Wishbone was one of my great delights whilst I was a university student. Yes there was the inherent comedic value of a dog in an Elizabethan ruff playing the straight man, but the choice of text and the manner in which it was played... just so clever! I too have a wishbone toy still living at the family home for posterity.

And for the record, Wishbone as Ariel in The Tempest was BRILLIANT.
posted by Alice Russel-Wallace at 5:25 PM on April 25, 2013


(I should point out that I was 30 years old when I waited in that line to see Wishbone/Soccer. Just to be clear.)
posted by JimInLoganSquare at 6:02 PM on April 25, 2013 [1 favorite]


I always thought the kids were such nice examples of how kids can be friends with each other without being all snarky and sarcastic all the time. That's tough to find on kids' tv these days.
posted by Biblio at 6:42 PM on April 25, 2013


I posted this on google+ this afternoon - Josh Marsfelder stopped by to say that this was one of his favorite things he's written, and he's really happy that it was so resonant with people who also love Wishbone!
posted by ChuraChura at 7:12 PM on April 25, 2013 [1 favorite]

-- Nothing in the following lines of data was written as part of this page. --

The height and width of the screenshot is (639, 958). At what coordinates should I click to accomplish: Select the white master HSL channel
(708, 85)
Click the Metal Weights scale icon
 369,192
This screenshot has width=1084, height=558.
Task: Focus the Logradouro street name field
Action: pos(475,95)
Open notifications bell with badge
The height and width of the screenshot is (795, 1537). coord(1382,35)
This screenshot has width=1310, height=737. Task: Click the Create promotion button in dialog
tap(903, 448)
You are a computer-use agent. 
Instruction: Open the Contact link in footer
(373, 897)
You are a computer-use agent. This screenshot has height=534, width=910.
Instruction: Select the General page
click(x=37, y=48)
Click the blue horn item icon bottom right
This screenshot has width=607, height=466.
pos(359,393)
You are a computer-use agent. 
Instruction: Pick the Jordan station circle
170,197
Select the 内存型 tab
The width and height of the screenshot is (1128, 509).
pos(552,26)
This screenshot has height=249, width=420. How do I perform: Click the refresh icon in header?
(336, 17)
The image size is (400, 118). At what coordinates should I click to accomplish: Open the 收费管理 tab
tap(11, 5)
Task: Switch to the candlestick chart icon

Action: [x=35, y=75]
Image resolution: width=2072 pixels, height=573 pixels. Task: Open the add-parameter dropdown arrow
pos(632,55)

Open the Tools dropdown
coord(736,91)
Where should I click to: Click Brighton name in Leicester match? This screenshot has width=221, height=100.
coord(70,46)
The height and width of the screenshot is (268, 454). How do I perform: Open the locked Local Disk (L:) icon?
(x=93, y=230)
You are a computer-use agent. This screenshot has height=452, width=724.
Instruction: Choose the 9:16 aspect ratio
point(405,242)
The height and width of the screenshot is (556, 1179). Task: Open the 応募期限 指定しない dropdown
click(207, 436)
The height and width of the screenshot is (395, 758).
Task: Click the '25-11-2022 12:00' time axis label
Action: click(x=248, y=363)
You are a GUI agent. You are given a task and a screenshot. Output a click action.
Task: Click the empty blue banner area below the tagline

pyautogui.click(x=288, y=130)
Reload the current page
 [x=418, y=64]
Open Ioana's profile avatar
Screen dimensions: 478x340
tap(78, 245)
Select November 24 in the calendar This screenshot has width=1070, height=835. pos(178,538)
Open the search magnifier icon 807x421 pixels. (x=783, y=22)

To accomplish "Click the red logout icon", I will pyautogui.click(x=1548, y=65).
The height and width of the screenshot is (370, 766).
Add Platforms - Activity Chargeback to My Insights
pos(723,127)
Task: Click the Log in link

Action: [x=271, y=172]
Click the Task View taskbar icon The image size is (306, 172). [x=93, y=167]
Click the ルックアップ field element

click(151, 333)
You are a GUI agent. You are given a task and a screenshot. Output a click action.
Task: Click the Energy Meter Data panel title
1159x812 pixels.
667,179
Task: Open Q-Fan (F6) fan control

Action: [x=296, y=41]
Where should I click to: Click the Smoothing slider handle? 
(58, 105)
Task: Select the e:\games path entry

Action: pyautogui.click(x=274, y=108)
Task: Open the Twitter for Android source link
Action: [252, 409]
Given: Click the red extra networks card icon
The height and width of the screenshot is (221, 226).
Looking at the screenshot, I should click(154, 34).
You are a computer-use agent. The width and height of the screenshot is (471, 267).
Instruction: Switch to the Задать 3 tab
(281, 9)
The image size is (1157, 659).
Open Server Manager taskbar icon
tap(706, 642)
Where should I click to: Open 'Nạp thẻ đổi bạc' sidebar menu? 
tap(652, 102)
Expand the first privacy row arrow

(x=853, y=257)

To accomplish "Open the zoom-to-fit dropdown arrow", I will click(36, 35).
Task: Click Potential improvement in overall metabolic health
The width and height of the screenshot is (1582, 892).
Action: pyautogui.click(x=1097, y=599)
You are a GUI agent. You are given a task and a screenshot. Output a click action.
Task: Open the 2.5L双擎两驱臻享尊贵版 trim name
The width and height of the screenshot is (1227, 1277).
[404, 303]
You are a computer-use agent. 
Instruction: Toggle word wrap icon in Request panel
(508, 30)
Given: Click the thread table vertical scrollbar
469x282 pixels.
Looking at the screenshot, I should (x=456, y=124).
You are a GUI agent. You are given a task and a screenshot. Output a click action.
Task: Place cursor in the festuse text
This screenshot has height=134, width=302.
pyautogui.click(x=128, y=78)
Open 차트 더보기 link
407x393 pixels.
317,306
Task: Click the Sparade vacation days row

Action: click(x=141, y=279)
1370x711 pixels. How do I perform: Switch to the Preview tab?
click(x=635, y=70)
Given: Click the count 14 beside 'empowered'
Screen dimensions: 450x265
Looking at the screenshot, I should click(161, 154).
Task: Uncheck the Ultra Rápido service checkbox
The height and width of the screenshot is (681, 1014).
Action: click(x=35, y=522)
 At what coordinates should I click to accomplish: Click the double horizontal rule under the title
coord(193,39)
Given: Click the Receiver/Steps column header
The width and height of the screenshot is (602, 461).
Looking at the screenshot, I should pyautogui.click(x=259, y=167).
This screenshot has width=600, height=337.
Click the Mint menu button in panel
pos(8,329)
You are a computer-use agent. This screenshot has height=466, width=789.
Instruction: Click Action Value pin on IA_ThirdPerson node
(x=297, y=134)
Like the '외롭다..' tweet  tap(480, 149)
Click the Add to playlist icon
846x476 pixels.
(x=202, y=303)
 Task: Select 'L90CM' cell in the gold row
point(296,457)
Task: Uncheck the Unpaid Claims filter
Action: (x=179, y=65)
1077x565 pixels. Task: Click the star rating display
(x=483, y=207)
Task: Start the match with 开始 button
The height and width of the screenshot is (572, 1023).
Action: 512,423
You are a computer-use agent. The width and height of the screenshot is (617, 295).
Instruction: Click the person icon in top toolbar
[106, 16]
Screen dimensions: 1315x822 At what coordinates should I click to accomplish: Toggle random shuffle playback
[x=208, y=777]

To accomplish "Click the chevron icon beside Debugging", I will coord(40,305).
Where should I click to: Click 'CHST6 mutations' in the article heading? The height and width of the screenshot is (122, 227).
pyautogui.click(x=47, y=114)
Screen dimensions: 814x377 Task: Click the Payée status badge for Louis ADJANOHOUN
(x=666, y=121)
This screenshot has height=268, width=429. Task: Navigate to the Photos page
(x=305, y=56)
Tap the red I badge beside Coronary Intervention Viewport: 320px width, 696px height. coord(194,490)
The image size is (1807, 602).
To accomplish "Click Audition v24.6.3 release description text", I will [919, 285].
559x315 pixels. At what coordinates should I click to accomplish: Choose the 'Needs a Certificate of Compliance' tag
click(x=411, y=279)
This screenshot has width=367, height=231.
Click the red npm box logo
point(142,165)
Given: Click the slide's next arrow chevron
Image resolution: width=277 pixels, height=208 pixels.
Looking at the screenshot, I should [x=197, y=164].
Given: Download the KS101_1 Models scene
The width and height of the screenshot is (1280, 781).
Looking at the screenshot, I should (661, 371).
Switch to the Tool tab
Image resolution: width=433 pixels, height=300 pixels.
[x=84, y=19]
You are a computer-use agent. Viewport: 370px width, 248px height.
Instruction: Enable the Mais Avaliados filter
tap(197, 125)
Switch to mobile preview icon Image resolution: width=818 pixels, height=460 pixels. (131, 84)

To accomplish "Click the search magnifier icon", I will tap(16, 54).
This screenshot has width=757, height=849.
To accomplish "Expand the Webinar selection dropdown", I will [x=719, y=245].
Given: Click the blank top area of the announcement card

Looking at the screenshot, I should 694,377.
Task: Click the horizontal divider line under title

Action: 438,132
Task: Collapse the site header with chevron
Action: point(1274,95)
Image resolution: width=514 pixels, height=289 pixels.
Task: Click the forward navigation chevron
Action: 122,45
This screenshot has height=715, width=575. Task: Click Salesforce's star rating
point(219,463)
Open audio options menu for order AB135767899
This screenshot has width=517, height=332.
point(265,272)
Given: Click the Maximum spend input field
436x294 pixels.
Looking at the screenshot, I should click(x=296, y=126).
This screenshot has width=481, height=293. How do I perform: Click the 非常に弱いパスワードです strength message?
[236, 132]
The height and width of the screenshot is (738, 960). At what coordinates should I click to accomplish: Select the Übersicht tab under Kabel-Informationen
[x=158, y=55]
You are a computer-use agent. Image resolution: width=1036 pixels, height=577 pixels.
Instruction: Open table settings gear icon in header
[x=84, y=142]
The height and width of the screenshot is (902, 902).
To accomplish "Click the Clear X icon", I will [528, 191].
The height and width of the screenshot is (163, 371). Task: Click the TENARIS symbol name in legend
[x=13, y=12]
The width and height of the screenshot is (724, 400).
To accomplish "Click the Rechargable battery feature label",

During English class in Jr high and high school I looked back on all these episodes and felt like I understood the novels much more than I would have if my best friend and I hadn't obsessively watched Wishbone as seven and eight year olds.
Especially Great Expectations.
posted by missriss89 at 7:13 PM on April 25, 2013


Wishbone used to be on tv right when I got home from middle school. Considering those years were some of the worst of my life, and I am still around to remember them, the healing power of a cute dog in costume telling great stories is unmeasurable. If anybody came into the room while I was watching it, I'd change the channel and deny any knowledge of Wishbone's existence, but there's no question that the distraction and depth provided by that show kept me afloat on numerous occasions.
posted by Mizu at 2:07 AM on April 26, 2013 [2 favorites]


I was in my late-twenties, working a publications job that allowed me to be home most every afternoon, and the only station we got decent reception of was the local public television (which suited us just fine). I watched a lot of Wishbone in its original run. Not every day, but I did know when it was on and would tune in. IT WAS REALLY GOOD, OKAY? (Also, Joe was an idiot. Go away Joe, your dog is smarter than you.)